● **GOAL OF THE EXERCISE**
Under this line is some data; print exactly the lines from the one containing "Given: Click the" through its last line, without pictures.

Content starts

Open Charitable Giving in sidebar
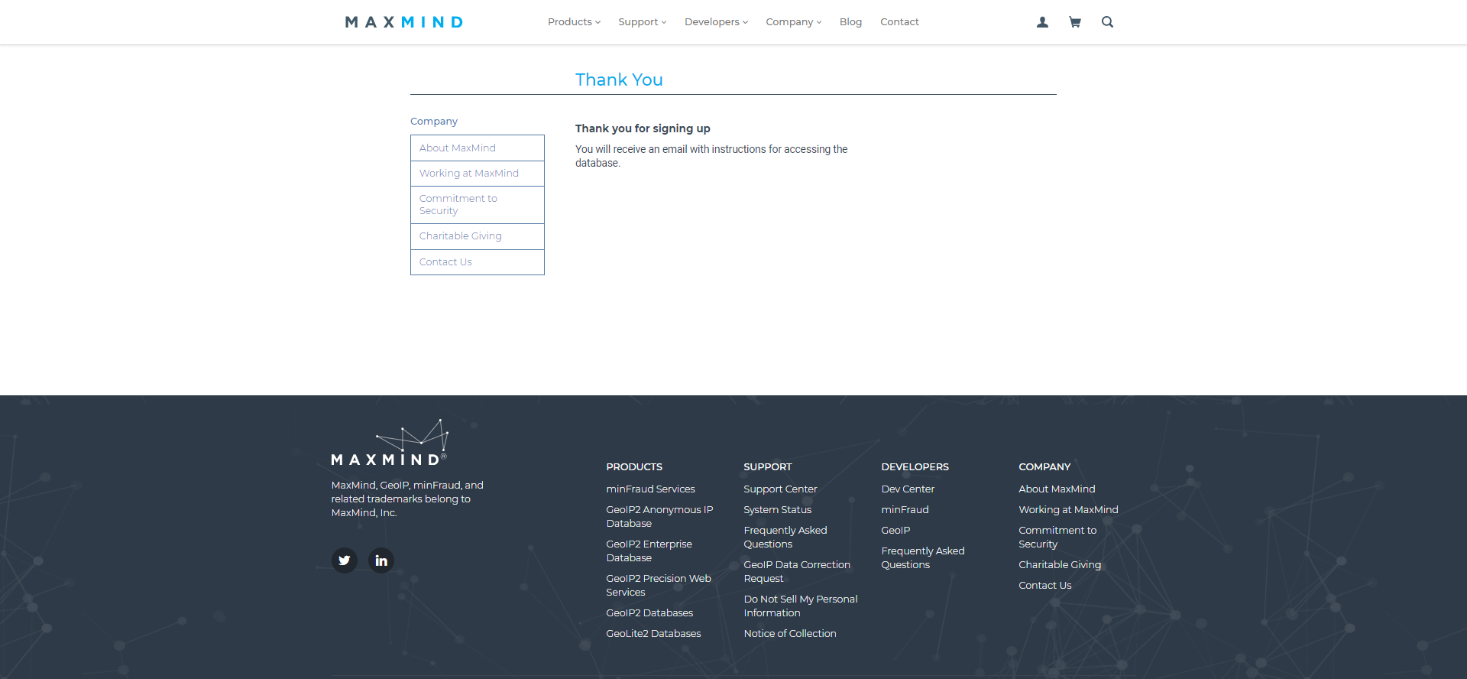pos(461,236)
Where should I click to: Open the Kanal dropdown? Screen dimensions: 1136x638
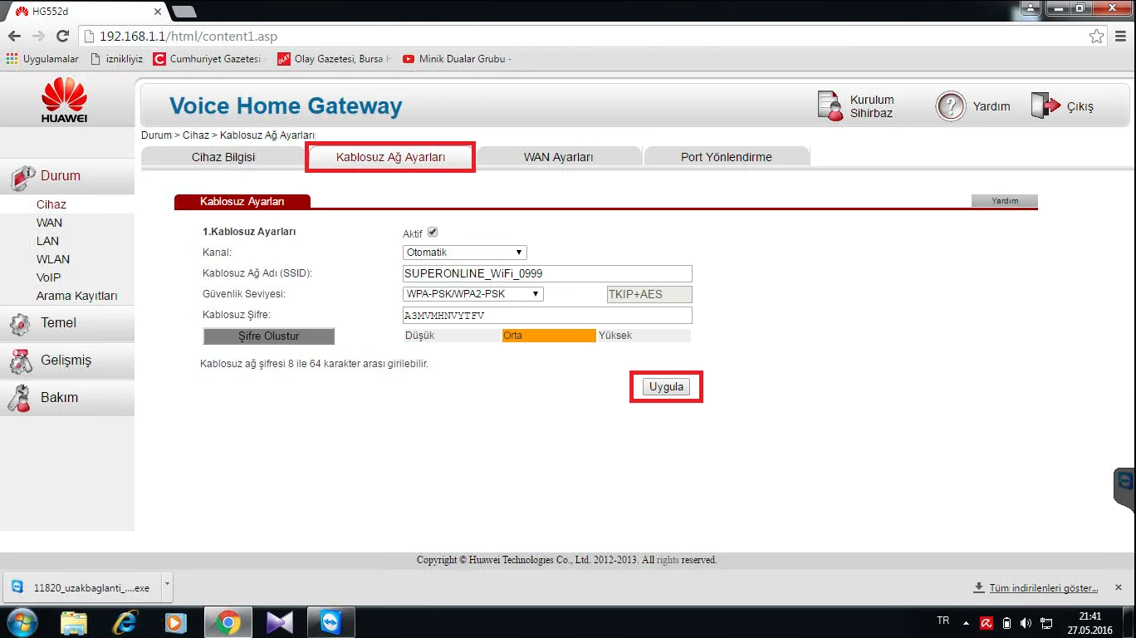pyautogui.click(x=464, y=253)

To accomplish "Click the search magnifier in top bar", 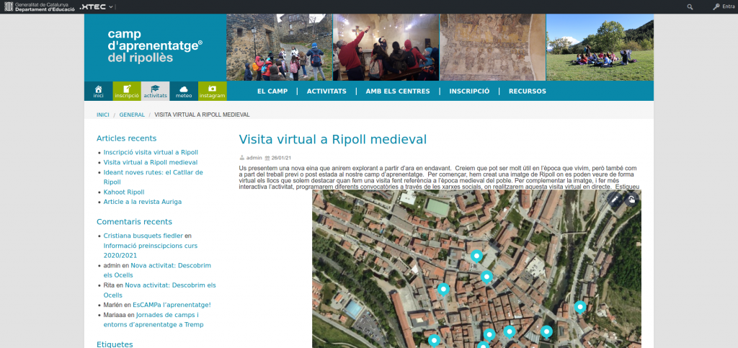I will tap(690, 6).
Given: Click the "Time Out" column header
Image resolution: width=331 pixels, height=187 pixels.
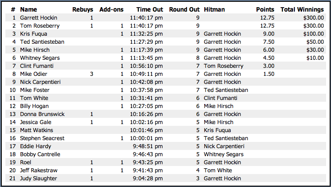Looking at the screenshot, I should 149,9.
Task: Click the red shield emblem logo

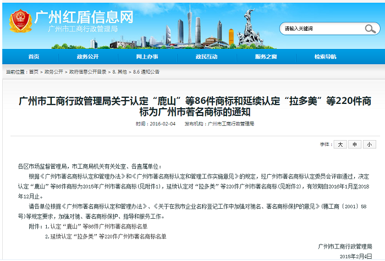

Content ends

● **EXERCISE RESPONSE**
Given: Click the "Time Out" column header
Image resolution: width=331 pixels, height=187 pixels.
Looking at the screenshot, I should 149,9.
Task: Click the red shield emblem logo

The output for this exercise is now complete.